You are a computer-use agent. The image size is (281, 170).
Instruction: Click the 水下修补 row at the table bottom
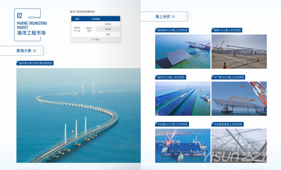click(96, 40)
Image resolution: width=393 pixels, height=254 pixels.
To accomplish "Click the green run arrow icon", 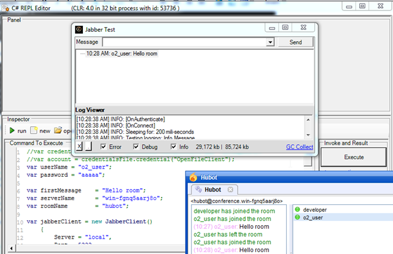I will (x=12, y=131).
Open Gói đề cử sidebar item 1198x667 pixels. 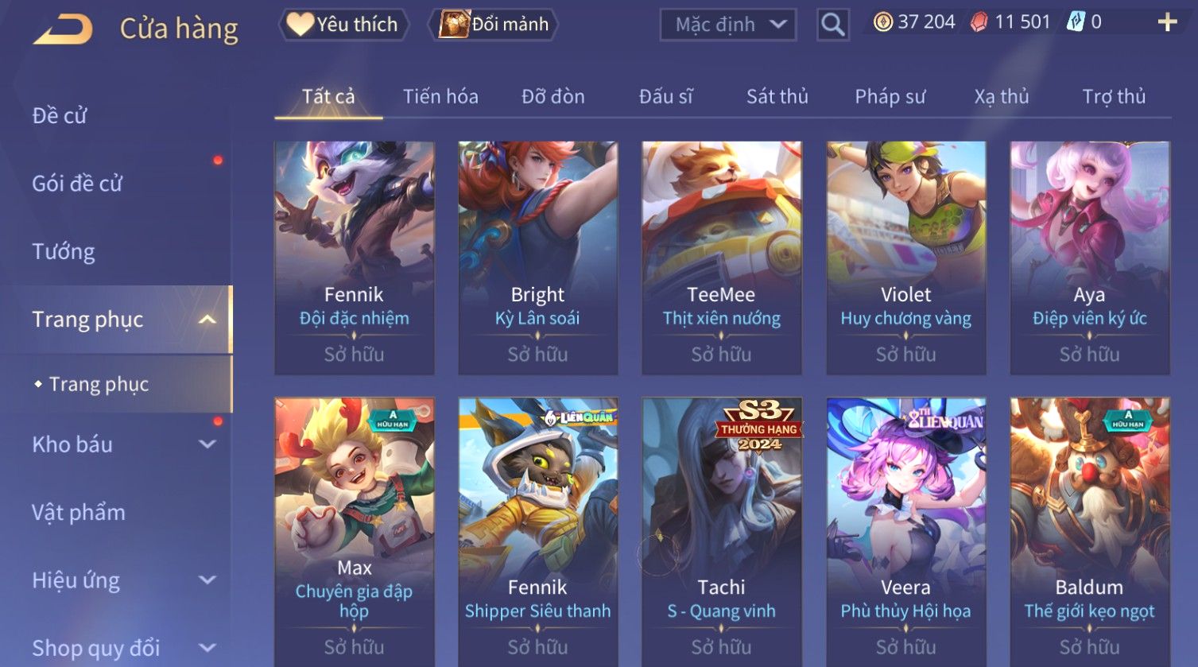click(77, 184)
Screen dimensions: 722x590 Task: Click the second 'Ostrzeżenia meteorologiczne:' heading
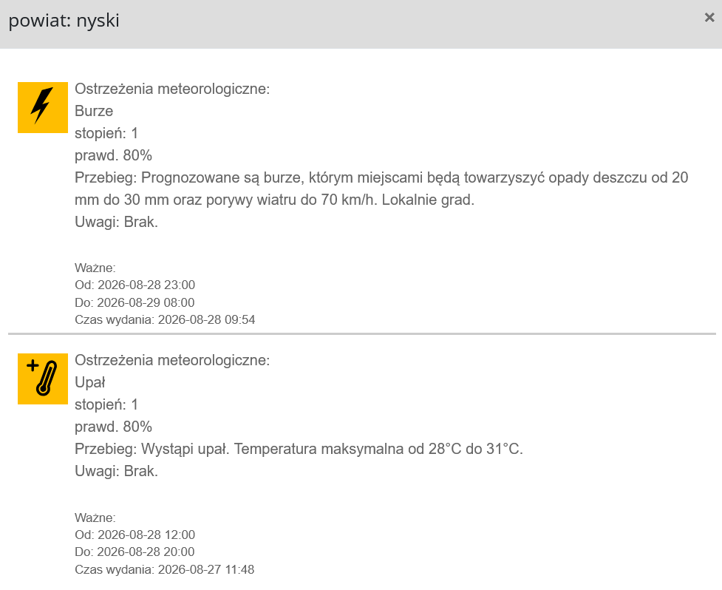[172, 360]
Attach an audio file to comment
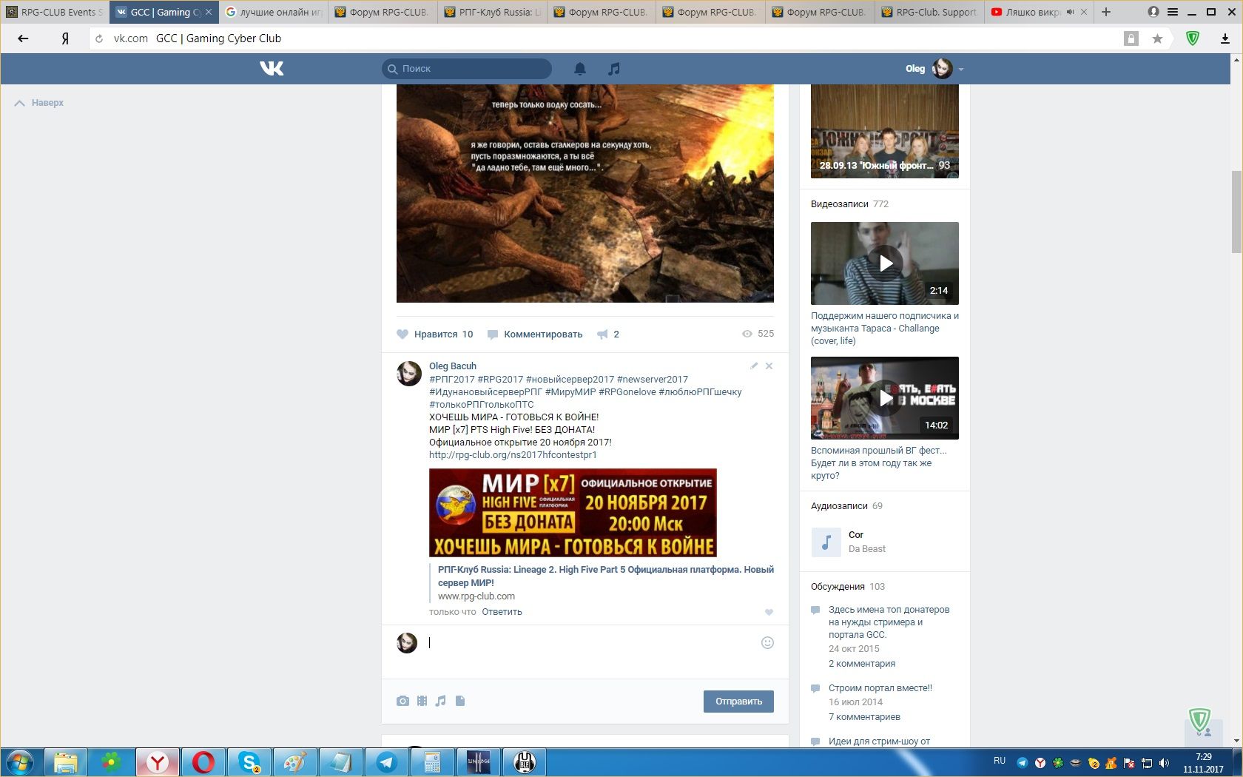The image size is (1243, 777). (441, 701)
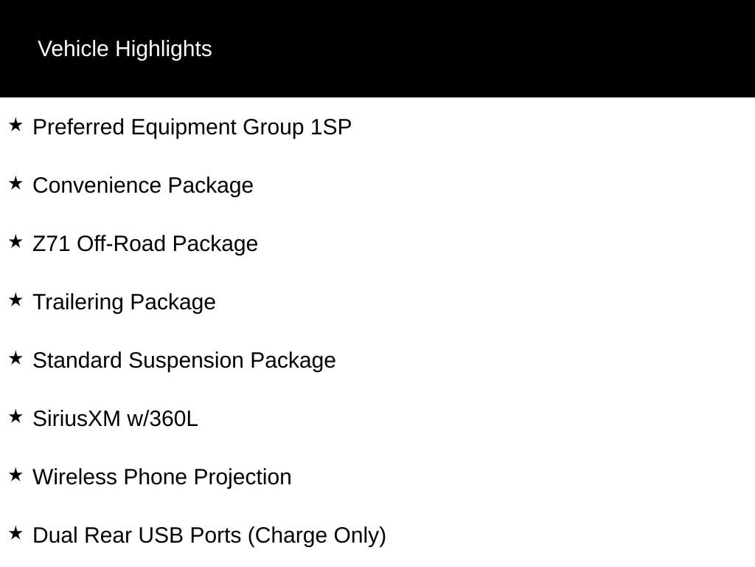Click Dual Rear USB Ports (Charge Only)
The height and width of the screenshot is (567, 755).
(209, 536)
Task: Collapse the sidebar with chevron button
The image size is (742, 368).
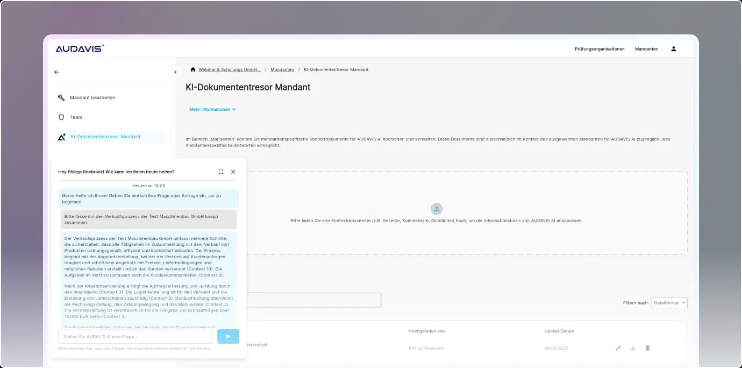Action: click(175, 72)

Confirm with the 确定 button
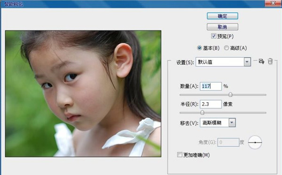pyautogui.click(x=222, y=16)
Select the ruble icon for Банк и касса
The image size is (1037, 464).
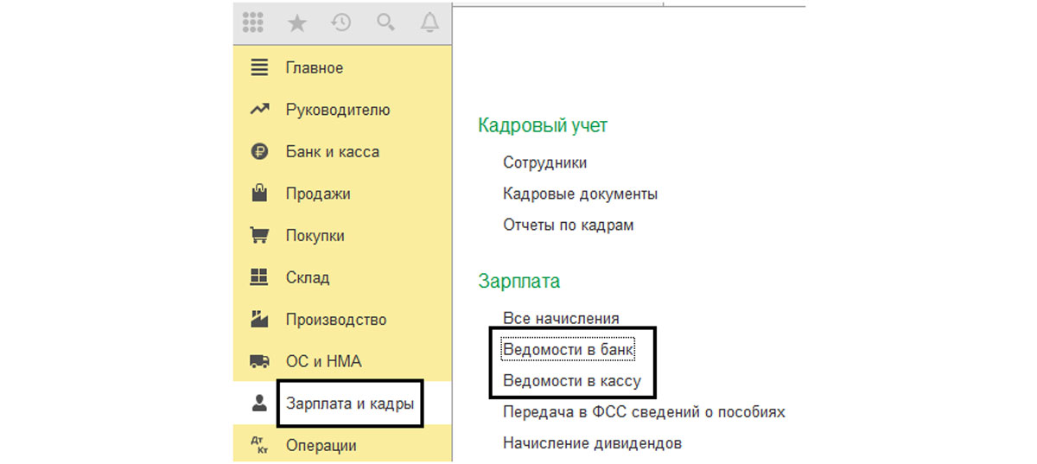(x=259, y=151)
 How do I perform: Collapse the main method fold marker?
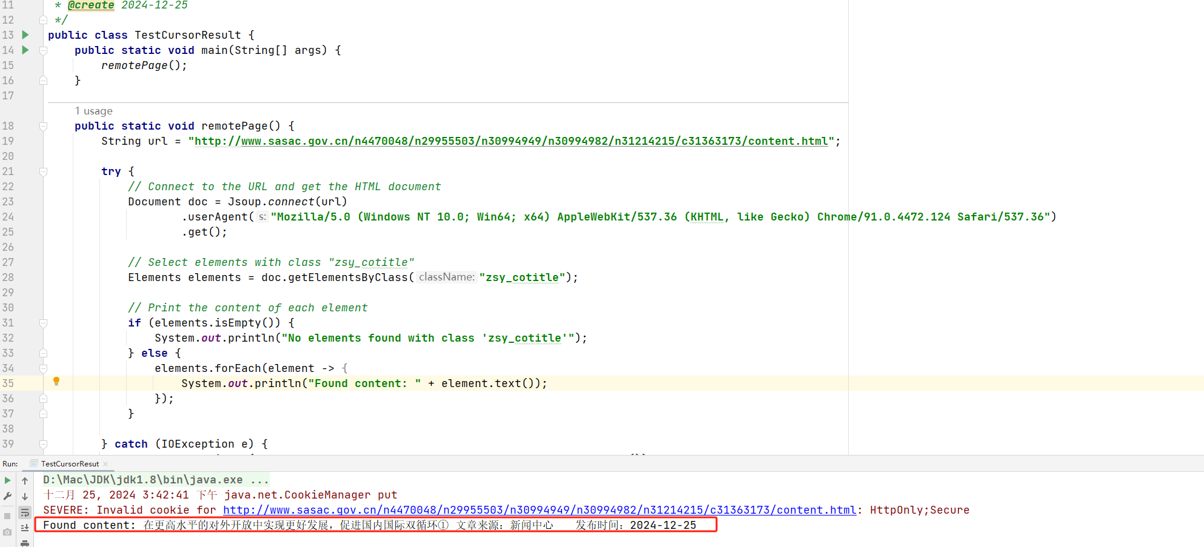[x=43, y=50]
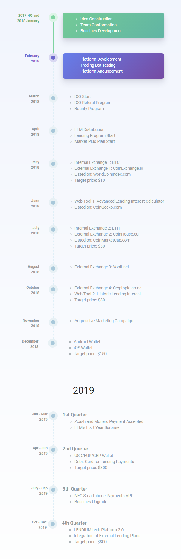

Work required: Exactly the lines from the one holding "Screen dimensions: 722x590" to the last line of the records above should be duplicated, with no pictures among them.

Exercise output:
Screen dimensions: 722x590 Task: Click the second 'Ostrzeżenia meteorologiczne:' heading
[172, 360]
Attach an audio file to comment
The image size is (1243, 777). (441, 701)
Click Dual Rear USB Ports (Charge Only)
The height and width of the screenshot is (567, 755).
(209, 536)
Task: Collapse the sidebar with chevron button
The image size is (742, 368).
Action: click(175, 72)

Confirm with the 确定 button
pyautogui.click(x=222, y=16)
Select the ruble icon for Банк и касса
The image size is (1037, 464).
(x=259, y=151)
 How do I perform: Collapse the main method fold marker?
[x=43, y=50]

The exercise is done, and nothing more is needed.